Exercise materials —
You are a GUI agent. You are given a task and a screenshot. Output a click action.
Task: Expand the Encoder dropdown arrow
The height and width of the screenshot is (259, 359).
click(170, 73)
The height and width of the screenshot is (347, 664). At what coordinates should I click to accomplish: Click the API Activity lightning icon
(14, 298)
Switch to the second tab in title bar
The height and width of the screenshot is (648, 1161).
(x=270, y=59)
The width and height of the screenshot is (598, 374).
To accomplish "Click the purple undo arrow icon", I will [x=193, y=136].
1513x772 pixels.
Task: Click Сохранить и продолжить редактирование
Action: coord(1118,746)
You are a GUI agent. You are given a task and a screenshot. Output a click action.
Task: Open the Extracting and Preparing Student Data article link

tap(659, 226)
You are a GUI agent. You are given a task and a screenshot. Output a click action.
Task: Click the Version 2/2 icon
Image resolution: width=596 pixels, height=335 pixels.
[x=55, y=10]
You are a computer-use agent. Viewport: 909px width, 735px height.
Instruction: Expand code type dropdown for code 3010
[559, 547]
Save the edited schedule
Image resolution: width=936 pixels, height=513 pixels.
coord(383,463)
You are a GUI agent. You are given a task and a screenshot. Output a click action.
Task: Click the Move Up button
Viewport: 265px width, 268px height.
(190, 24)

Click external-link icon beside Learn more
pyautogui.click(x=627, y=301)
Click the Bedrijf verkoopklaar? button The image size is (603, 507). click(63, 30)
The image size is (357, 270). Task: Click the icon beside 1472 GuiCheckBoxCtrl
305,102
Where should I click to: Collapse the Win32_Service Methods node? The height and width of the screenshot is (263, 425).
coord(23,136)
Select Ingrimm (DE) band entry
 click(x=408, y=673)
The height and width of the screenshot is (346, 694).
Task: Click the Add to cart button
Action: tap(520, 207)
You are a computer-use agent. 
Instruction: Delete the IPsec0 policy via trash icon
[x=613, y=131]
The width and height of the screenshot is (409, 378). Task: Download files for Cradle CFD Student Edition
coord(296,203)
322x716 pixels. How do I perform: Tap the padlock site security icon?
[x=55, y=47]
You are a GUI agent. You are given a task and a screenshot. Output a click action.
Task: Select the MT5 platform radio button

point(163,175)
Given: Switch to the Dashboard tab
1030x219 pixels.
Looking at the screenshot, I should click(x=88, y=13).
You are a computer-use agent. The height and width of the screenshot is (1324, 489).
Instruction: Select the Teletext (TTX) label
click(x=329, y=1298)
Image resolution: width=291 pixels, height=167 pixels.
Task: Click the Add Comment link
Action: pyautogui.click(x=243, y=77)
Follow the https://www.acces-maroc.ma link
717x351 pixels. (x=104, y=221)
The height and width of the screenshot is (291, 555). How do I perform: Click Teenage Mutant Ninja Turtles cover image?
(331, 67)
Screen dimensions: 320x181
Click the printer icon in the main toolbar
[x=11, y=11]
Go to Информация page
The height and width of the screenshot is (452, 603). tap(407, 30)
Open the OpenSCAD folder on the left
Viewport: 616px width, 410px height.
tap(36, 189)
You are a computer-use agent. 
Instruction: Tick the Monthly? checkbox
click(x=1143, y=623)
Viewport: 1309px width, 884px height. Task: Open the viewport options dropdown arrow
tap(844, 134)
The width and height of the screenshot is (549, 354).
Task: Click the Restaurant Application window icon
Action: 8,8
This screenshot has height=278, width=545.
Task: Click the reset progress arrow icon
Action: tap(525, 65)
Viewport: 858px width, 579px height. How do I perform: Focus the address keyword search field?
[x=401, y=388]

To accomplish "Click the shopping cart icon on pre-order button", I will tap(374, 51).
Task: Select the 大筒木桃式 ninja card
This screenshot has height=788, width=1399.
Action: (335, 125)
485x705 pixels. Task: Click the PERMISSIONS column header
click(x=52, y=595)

Task goal — Scan the listing and copy every line where the string "computer" shows up.

Answer box —
You are a computer-use agent. Viewport: 909px width, 735px height.
You are a computer-use agent. 
You are a computer-use agent. The height and width of the screenshot is (1324, 489).
You are a computer-use agent. 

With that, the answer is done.